>> Begin TEXT BLOCK

I've got plans to do a piece on blistergearreview.com that will basically lay out how different treads, angles and edges do what they do. It's going to be pretty big amount of work though so it won't be soon. Everyone (especially downhillers) tends to place such a high priority and emphasis on tires but so few people can tell what a tire will do by looking at it, I think it'll be pretty useful. With what tires cost these days, having to make a 60-70 dollar investment on a consumable part kind of sucks. Especially if you don't end up liking it. It should take some of the guesswork out. Mostly it's a personal vendetta against companies that make shltty designs where it's obvious they're either just guessing, or just straight up making crap up.


----------



## Yody (Jan 21, 2008)

Great Review. I only ride Trail and have been running WTB tires specifically for quite some time as they work really well in the bay area and surrounding areas, especially the looser non loamy trails. I've been intrigued by the Minion DHF 3C EXO 2.5 lately as a front tire. I've never run Maxxis. After running the Weirwolf tcs 2.3 for over a year I'm used to a tire that pushes before letting go so I've been thinking the DHF minion would be a good selection over the high roller. 

Whats you're feeling on the Minion 2.5, 3C DHF Versus this new High Roller II for all around trail riding in California?

Thanks


----------



## AndyN (Jan 12, 2004)

kidwoo said:


> Sorry man, I misunderstood what you meant.
> 
> I will say, you're kind of in the minority thinking that minions don't drift predictably. They've got one of the widest ranges of sliding of most tires out there. What I mean by that, is that they slide but still provide a fairly consistent amount of resistance at many speeds. It's not the feeling of having the rug torn out from under you. That's part of their popularity to a large degree. It sounds like we ride pretty similar places if I'm reading what you're saying correctly.....dry, gravely, loose. Even the ball bearings on hardpack stuff suits the minions really well once they start breaking loose in my opinion. Those big, thick sideknobs maintain their shape pretty well.
> 
> Those chunders are really good tires. Better than the OG high rollers in my opinion. I've got an SX casing one on my trail bike right now. It is closer to the OG high roller in that it rails hard then breaks loose a little more suddenly. At least in my experience.


My time on the Minion was brief, so my opinion of that tire is suspect. I tried the 3C EXO version on my trail bike, had repeated burping issues running it tubeless and ended up running higher pressure than I would like to try and stop the burping. Traction suffered and the burping continued, and eventually I just gave up on the tire.

What I'm really looking for right now is a grippy, predictable, not overly heavy tire to run on my trail bike. Something that I can still pedal up the long grinds. I had been running a Clutch SX, which hooked well, but was a boat anchor. Verdict is still out on the MM/WW combo, got a little too drifty on the ball bearings over hardpack yesterday.

>> End TEXT BLOCK
>> Begin EXTRACTED ENTRIES

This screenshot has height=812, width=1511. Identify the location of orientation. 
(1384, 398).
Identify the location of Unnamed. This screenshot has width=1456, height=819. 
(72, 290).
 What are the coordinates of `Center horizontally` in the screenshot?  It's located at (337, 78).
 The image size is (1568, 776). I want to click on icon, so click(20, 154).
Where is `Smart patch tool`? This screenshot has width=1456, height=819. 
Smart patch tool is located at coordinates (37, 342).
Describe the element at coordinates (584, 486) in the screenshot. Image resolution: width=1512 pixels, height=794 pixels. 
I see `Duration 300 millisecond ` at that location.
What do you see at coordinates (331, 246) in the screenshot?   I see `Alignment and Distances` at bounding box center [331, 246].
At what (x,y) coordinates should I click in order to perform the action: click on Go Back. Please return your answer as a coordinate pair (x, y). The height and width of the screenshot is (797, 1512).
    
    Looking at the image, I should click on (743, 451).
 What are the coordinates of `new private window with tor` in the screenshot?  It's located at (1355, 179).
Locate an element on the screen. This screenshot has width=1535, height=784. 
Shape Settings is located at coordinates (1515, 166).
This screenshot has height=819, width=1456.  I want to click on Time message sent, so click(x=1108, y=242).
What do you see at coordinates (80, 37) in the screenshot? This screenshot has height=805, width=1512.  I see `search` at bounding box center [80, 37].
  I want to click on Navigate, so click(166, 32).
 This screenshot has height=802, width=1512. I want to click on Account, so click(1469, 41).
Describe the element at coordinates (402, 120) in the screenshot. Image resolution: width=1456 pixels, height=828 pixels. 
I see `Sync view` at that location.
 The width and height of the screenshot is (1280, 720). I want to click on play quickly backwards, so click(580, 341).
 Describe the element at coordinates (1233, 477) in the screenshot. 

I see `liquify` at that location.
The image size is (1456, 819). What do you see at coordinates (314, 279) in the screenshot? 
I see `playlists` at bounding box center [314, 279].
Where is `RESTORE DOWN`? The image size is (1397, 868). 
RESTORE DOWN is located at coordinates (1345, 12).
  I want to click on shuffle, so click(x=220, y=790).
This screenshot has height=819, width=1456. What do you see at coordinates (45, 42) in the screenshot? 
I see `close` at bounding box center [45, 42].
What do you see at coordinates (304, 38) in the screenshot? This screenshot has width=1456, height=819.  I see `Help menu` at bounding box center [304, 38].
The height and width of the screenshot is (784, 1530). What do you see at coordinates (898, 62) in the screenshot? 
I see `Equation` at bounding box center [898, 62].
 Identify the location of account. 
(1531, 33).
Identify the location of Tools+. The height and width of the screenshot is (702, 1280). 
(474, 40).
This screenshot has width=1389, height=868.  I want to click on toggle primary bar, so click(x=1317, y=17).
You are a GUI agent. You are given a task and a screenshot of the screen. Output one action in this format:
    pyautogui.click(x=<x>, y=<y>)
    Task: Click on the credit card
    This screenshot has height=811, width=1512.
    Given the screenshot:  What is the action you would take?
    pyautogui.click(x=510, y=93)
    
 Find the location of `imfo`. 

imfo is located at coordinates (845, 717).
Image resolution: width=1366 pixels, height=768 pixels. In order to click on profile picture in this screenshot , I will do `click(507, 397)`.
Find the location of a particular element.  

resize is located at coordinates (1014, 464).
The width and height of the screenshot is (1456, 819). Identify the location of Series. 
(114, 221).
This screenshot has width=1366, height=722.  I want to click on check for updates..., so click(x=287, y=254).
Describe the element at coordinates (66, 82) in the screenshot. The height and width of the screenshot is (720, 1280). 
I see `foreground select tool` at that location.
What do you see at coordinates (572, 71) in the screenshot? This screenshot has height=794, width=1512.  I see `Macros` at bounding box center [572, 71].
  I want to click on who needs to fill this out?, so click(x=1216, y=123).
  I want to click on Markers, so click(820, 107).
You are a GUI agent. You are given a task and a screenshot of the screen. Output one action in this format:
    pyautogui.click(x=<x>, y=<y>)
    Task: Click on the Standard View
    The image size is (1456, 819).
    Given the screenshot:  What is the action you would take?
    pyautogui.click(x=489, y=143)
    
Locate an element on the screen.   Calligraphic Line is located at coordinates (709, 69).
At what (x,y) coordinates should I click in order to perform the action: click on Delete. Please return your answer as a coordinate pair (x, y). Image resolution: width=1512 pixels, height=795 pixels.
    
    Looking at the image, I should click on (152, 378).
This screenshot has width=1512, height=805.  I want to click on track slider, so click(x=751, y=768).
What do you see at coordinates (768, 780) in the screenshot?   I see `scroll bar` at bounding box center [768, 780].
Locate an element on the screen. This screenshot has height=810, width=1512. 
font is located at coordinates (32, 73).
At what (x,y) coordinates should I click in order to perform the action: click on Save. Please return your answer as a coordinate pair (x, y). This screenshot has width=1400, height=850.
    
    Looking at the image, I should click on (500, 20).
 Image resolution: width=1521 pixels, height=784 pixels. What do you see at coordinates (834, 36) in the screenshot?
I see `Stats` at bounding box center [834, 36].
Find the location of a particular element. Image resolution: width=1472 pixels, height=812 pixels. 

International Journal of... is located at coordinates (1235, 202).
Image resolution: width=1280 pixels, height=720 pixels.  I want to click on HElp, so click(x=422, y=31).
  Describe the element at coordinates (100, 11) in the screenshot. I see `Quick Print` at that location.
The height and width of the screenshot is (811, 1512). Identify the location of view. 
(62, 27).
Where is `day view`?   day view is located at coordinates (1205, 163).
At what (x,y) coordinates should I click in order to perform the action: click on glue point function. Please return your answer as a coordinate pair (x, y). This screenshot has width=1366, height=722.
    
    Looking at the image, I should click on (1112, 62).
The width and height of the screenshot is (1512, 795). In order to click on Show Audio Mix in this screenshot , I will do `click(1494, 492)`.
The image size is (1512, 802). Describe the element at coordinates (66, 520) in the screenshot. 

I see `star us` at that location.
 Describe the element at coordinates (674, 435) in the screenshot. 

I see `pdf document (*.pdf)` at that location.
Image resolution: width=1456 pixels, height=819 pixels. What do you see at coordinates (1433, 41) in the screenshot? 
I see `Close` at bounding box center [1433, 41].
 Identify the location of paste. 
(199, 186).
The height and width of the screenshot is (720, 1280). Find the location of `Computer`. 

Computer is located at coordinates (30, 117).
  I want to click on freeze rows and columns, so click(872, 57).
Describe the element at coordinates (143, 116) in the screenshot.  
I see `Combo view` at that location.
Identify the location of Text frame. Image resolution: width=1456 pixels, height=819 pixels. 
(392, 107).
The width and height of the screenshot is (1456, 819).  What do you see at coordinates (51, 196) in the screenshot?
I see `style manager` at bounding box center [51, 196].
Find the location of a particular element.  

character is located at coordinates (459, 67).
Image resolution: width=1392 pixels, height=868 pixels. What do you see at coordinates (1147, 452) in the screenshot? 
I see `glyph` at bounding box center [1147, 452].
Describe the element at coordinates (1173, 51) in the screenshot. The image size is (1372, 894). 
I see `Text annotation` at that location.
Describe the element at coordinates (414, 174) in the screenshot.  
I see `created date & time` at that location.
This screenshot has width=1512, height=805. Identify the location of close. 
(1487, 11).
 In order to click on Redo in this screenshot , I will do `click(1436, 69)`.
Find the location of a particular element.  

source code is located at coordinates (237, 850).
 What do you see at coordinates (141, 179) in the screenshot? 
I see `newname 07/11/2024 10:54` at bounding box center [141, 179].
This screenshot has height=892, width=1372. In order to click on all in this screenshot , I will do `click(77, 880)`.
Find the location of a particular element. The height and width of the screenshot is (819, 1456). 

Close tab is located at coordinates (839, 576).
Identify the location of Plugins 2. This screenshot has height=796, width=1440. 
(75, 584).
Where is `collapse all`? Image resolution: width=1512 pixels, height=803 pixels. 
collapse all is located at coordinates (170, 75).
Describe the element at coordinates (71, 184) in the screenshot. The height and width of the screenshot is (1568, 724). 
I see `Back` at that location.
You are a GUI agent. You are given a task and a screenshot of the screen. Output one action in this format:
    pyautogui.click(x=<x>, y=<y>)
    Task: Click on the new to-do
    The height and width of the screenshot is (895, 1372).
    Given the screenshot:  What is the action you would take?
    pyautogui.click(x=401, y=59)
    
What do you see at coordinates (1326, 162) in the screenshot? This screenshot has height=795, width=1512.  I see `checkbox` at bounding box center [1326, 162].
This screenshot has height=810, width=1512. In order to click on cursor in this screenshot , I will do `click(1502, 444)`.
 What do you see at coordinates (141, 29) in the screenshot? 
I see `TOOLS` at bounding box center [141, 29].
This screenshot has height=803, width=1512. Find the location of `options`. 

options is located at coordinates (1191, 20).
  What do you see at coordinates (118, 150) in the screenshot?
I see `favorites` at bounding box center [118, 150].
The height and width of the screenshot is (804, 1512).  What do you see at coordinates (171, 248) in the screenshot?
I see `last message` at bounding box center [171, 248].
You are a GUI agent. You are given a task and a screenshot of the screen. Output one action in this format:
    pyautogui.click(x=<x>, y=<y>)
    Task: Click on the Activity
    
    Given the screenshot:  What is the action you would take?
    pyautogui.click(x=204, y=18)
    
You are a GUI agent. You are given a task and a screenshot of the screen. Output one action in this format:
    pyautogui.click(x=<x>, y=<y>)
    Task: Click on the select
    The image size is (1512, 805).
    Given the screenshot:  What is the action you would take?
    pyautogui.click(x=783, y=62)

>> End EXTRACTED ENTRIES

→ **GIVEN EXERCISE A**
List every forum username that appears in the tire thread.
→ **GIVEN EXERCISE B**
Reproduce the passage of the tire thread starting with "Whats you're feeling" and going on through "(Jan 12, 2004)".

→ **CORRECT ANSWER A**
Yody
AndyN
kidwoo

→ **CORRECT ANSWER B**
Whats you're feeling on the Minion 2.5, 3C DHF Versus this new High Roller II for all around trail riding in California?

Thanks


----------



## AndyN (Jan 12, 2004)